> WHAT THE TASK ASKS
Reproduce the rows verbatim from the line containing "This screenshot has height=309, width=549." through the end of the rows, inclusive.

> RECORDS FOR THE EXERCISE
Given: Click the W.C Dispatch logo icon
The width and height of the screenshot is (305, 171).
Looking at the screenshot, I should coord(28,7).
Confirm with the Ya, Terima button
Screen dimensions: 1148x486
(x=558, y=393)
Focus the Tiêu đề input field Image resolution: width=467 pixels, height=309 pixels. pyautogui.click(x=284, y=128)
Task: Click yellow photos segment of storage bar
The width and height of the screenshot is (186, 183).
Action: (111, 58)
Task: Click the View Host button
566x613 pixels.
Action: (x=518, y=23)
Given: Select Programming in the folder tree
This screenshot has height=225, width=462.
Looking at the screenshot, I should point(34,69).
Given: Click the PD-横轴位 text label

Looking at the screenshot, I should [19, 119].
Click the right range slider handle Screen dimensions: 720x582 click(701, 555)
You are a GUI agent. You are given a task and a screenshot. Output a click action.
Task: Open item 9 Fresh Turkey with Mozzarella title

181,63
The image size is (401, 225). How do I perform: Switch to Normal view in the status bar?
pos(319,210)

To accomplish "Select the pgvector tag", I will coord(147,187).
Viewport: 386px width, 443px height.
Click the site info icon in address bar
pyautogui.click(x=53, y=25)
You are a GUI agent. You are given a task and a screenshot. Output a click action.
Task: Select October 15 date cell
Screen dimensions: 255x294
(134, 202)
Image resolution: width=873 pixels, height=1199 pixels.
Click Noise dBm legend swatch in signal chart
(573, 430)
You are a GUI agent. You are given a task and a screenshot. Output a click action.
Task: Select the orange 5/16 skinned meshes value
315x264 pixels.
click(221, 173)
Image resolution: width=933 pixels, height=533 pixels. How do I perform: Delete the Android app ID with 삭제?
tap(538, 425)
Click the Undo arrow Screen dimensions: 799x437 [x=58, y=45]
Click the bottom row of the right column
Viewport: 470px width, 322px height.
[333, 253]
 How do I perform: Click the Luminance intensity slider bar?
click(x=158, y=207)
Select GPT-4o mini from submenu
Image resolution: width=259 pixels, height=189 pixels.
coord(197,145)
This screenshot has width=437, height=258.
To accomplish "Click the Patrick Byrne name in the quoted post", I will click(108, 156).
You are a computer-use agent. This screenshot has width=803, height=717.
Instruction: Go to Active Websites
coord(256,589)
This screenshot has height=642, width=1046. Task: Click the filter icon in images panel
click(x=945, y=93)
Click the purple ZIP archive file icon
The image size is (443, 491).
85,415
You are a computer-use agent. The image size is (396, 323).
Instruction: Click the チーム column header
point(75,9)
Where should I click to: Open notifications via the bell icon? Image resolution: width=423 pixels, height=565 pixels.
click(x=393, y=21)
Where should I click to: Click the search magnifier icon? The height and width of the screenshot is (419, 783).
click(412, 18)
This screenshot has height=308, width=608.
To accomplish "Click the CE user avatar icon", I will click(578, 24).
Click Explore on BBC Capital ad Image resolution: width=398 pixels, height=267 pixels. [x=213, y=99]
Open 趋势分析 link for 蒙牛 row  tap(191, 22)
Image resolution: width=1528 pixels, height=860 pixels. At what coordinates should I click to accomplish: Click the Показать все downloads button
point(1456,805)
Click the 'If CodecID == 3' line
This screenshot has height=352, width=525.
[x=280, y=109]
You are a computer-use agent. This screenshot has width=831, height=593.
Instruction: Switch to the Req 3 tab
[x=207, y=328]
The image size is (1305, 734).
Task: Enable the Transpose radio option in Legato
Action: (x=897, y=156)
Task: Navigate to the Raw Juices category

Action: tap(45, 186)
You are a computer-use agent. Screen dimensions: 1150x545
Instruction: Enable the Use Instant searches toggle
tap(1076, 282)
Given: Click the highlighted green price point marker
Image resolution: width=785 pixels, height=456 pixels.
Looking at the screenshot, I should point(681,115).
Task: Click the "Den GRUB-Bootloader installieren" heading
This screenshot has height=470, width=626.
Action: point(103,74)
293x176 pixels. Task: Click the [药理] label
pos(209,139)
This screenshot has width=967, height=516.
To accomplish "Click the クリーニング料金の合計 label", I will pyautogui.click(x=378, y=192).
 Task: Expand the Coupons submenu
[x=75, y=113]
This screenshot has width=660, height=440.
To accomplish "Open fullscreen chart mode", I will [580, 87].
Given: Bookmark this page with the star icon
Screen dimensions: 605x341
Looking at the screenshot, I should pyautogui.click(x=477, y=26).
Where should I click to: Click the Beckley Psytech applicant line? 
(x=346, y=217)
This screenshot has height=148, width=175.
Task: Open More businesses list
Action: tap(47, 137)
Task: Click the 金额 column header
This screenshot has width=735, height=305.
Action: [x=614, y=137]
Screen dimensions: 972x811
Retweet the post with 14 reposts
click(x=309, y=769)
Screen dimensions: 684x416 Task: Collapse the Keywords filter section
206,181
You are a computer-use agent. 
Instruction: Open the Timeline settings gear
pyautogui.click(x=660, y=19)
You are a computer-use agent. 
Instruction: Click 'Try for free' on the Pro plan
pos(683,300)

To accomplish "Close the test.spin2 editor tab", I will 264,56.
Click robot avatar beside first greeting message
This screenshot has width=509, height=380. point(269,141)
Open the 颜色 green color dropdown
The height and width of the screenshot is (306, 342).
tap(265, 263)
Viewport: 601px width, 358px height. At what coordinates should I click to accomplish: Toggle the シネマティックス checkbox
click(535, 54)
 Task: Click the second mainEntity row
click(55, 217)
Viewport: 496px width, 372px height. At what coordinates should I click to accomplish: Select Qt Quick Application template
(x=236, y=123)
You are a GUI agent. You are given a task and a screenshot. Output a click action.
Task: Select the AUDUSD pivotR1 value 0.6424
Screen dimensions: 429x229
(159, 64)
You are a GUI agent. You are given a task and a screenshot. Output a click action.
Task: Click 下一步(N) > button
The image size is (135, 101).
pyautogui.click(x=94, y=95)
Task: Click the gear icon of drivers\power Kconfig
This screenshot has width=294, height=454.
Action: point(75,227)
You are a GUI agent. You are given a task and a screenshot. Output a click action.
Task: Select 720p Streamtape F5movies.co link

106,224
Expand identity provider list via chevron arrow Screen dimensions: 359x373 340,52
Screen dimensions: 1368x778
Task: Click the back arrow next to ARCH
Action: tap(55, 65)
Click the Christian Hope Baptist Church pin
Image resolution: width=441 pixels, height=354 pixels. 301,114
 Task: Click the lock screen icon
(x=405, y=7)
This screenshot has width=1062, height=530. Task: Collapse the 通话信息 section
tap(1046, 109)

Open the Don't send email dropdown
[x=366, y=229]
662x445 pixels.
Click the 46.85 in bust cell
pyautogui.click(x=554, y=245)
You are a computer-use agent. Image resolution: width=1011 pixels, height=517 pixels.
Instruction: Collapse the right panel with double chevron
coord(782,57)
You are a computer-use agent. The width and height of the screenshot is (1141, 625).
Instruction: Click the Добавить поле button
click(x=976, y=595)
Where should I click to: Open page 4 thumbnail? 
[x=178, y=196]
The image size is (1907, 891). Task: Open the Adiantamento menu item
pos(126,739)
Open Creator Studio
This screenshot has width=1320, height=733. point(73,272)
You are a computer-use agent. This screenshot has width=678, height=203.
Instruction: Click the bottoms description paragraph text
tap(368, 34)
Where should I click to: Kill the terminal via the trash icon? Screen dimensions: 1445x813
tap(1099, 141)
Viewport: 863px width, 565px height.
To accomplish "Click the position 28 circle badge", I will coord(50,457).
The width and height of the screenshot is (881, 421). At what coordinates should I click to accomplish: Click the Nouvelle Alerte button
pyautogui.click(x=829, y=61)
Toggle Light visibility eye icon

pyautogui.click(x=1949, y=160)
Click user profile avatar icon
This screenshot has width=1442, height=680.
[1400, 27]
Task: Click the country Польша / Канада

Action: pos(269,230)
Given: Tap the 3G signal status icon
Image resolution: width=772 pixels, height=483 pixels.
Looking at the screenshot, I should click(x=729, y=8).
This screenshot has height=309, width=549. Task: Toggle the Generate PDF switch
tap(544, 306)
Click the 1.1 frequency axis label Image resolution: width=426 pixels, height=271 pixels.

> THE OUTPUT
This screenshot has height=309, width=549. Task: Toggle the Generate PDF switch
tap(544, 306)
Click the 1.1 frequency axis label Image resolution: width=426 pixels, height=271 pixels.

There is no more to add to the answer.